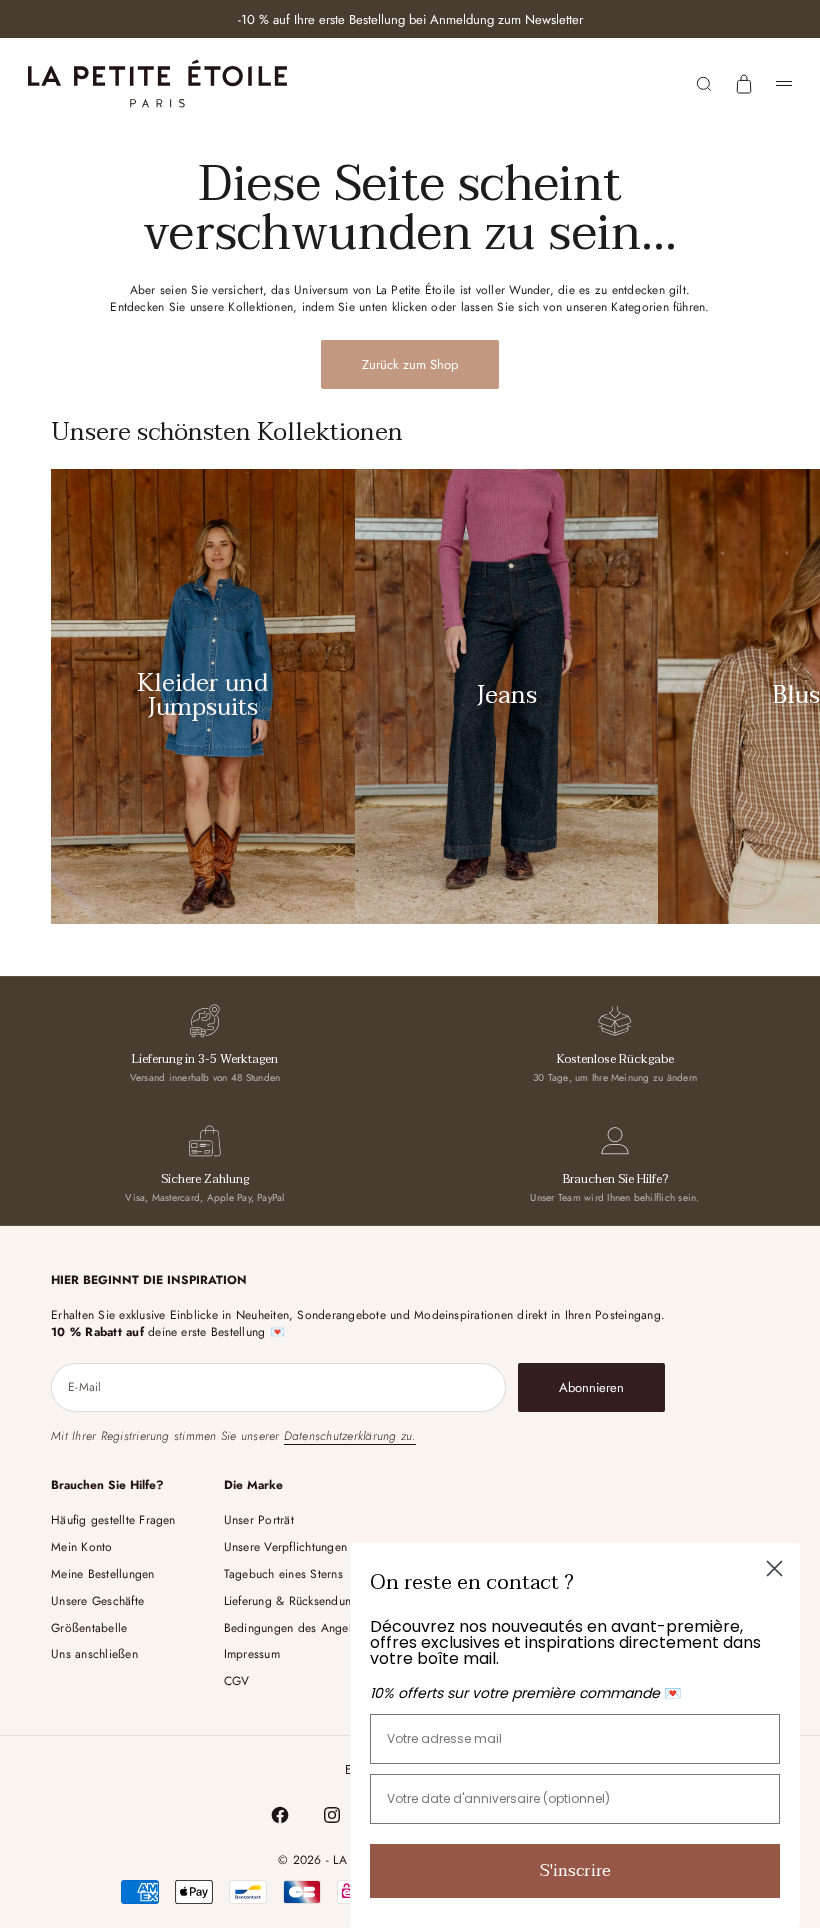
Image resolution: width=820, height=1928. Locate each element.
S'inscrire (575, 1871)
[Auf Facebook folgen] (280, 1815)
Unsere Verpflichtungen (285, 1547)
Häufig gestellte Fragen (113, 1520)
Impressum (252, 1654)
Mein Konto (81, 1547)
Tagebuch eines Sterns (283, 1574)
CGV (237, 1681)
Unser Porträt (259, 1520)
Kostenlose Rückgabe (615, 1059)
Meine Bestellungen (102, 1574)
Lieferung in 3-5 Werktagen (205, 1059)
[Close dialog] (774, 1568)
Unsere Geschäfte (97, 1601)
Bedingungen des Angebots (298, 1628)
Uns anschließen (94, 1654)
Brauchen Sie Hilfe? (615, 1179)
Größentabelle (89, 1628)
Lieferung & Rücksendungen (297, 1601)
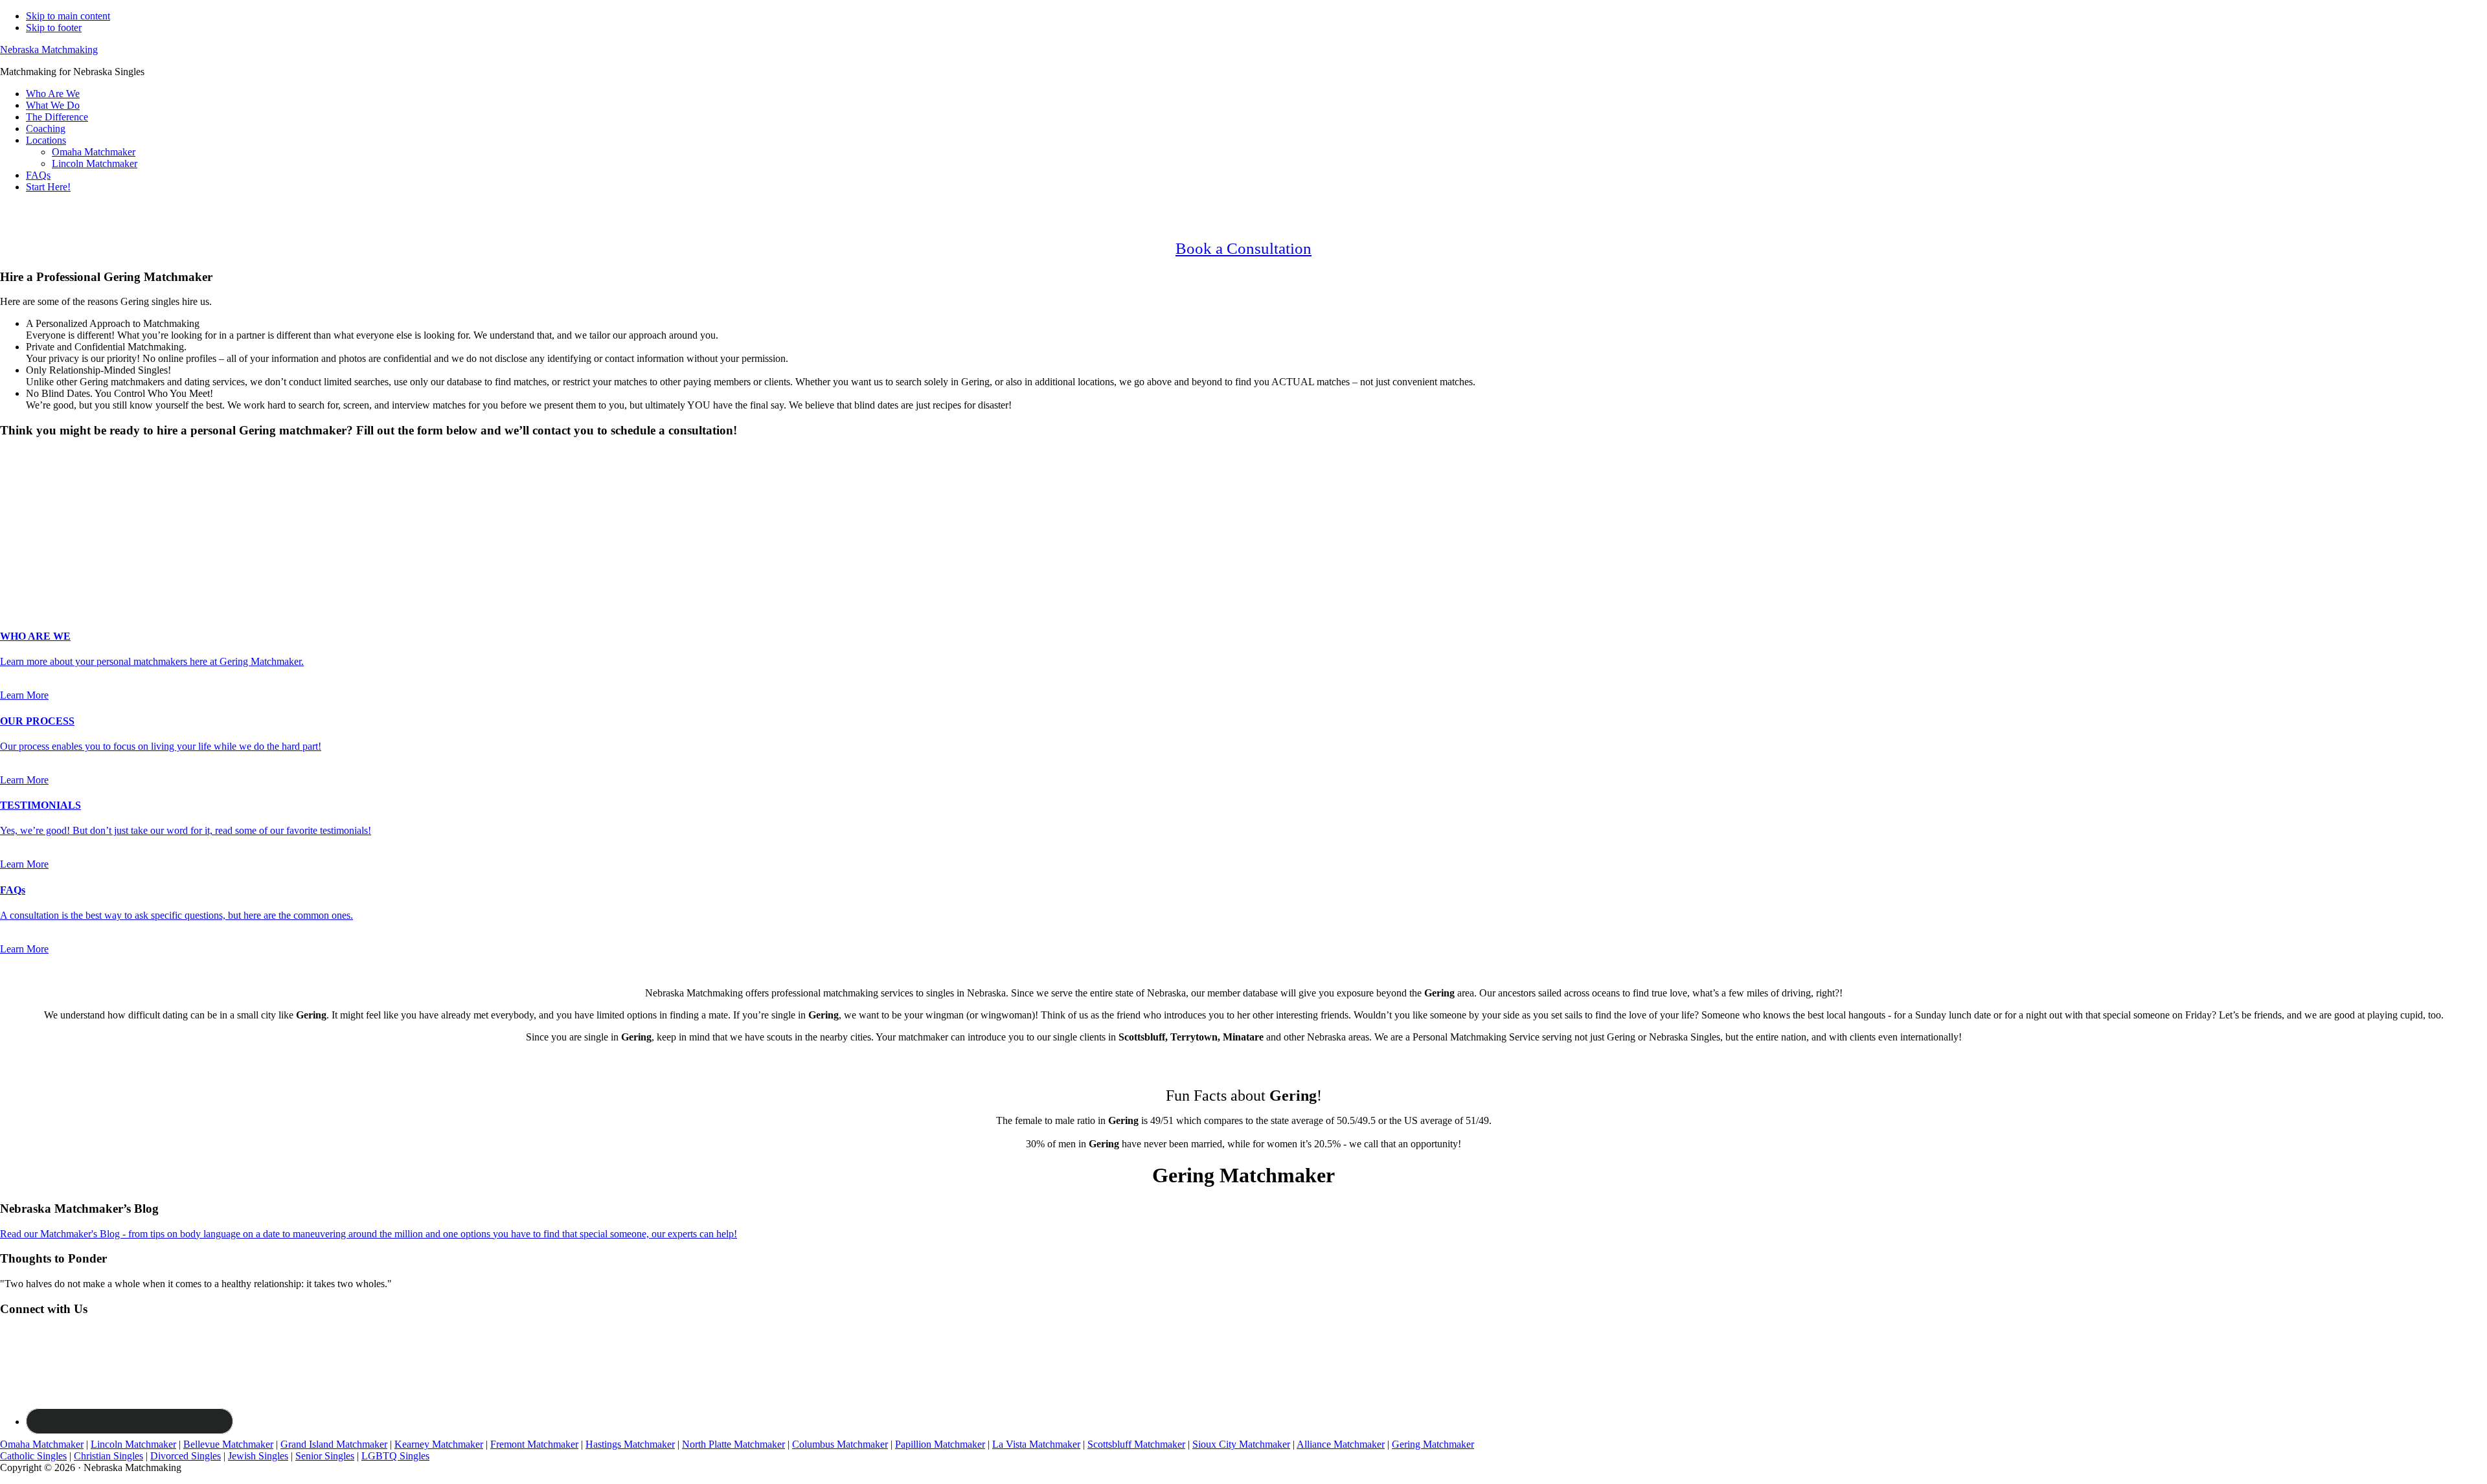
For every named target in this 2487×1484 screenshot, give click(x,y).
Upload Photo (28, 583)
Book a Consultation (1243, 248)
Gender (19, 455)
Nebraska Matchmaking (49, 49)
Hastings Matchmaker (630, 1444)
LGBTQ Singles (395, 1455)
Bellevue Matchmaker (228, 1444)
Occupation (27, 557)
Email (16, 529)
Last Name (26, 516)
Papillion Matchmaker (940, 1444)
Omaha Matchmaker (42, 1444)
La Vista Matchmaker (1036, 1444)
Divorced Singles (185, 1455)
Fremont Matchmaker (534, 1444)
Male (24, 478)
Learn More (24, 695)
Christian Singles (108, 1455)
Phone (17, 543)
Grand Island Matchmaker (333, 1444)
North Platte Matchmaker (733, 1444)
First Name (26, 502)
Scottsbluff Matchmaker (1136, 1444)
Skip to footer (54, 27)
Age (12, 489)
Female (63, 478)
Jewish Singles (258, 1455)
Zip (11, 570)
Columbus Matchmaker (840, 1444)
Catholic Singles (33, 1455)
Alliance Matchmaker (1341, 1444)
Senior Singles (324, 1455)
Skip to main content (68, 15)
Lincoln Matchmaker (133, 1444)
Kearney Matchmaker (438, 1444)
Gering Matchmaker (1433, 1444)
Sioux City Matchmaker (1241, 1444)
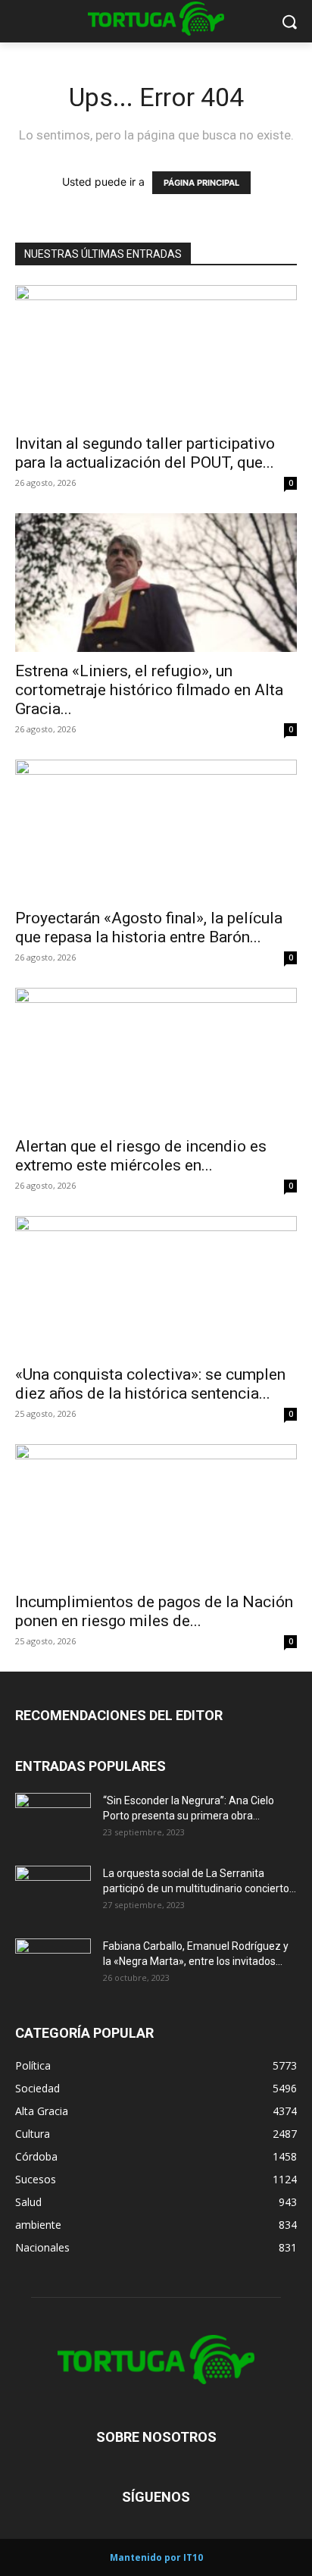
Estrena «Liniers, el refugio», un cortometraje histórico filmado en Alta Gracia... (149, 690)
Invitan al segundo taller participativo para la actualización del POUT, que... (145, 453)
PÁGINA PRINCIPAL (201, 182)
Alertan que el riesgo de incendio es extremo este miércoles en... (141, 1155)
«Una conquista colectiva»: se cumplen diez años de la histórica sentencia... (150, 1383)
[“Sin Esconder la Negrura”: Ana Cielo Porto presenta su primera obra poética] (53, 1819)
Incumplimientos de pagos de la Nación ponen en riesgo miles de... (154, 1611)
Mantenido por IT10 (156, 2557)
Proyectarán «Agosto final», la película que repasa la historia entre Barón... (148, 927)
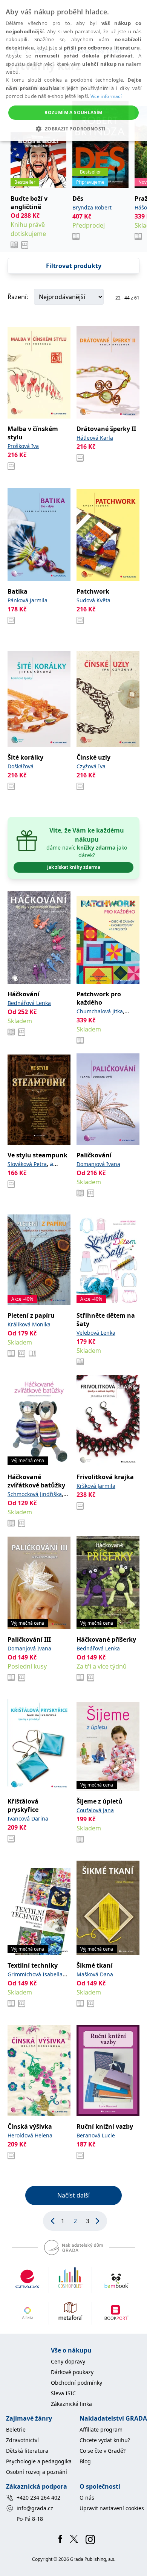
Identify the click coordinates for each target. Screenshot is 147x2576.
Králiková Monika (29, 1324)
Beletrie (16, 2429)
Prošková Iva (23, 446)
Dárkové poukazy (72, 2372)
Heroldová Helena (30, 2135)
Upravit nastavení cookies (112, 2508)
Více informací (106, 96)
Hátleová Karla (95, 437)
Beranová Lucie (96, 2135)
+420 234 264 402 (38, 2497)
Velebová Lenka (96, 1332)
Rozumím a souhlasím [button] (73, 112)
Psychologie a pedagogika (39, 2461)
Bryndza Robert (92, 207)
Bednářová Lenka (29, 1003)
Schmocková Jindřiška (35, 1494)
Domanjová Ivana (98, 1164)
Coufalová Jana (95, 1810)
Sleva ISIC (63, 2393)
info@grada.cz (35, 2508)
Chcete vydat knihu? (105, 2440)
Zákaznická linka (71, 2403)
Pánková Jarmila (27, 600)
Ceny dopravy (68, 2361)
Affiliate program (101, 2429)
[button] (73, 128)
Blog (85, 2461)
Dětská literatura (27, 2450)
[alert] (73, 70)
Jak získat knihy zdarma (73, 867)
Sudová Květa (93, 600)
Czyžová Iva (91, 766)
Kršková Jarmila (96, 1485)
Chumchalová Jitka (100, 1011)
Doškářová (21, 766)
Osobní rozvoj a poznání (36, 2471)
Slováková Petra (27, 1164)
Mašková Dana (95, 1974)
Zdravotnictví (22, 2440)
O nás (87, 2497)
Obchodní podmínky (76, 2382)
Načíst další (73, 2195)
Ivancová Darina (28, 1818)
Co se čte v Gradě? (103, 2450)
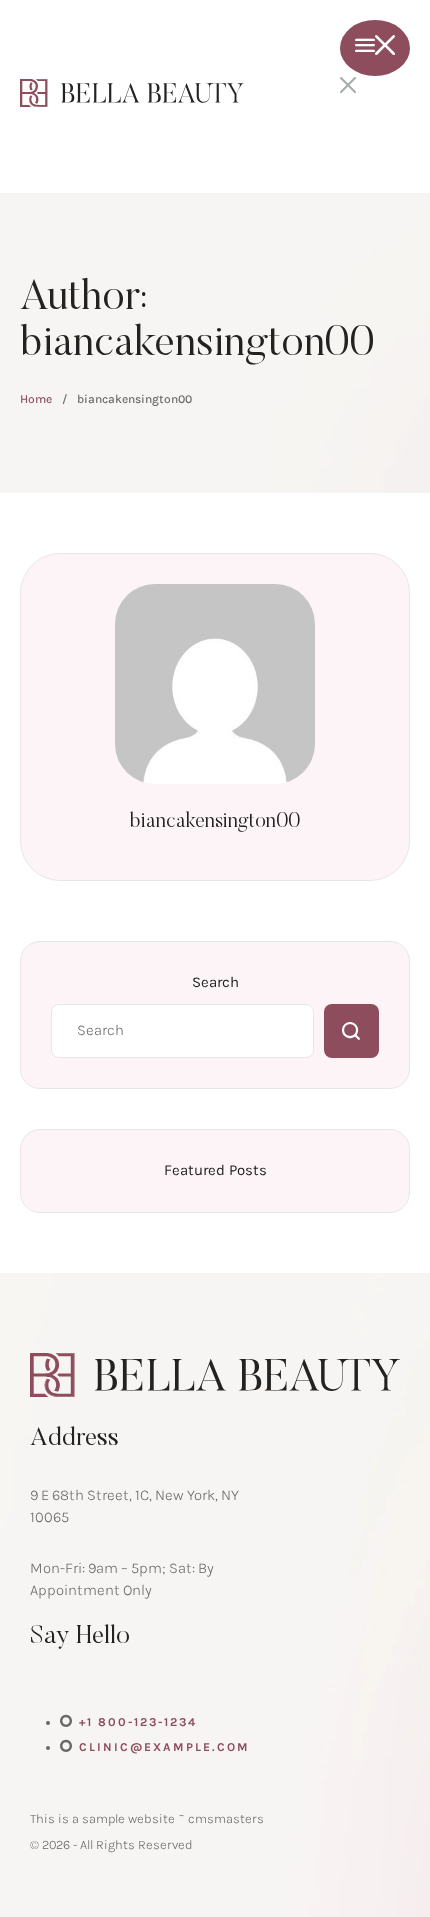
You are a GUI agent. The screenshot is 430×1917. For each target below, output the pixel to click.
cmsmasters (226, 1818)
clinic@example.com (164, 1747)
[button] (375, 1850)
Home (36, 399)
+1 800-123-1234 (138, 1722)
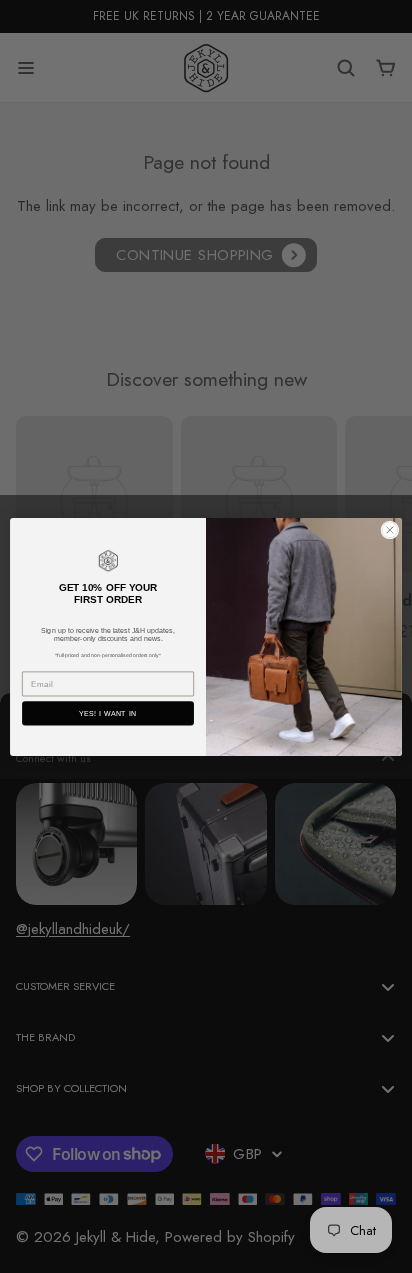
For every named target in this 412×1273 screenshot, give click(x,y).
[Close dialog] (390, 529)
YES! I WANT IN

※

Would you set down only the lines above from the line with "poética] (53, 1819)" to the line with "Pánková Jarmila (27, 600)", both included, exactly as they stand and without the pictures?

[“Sin Esconder la Negrura”: Ana Cielo Porto presenta su primera obra poética] (53, 1819)
Incumplimientos de pagos de la Nación ponen en riesgo miles de... (154, 1611)
Mantenido por IT10 (156, 2557)
Proyectarán «Agosto final», la película que repasa la historia entre Barón... (148, 927)
Identify the click coordinates for each target. Screenshot is 147x2576.
Králiková Monika (29, 1324)
Beletrie (16, 2429)
Prošková Iva (23, 446)
Dárkové poukazy (72, 2372)
Heroldová Helena (30, 2135)
Upravit nastavení cookies (112, 2508)
Více informací (106, 96)
Hátleová Karla (95, 437)
Beranová Lucie (96, 2135)
+420 234 264 402 (38, 2497)
Velebová Lenka (96, 1332)
Rozumím a souhlasím [button] (73, 112)
Psychologie a pedagogika (39, 2461)
Bryndza Robert (92, 207)
Bednářová Lenka (29, 1003)
Schmocková Jindřiška (35, 1494)
Domanjová Ivana (98, 1164)
Coufalová Jana (95, 1810)
Sleva ISIC (63, 2393)
info@grada.cz (35, 2508)
Chcete vydat knihu? (105, 2440)
Zákaznická linka (71, 2403)
Pánková Jarmila (27, 600)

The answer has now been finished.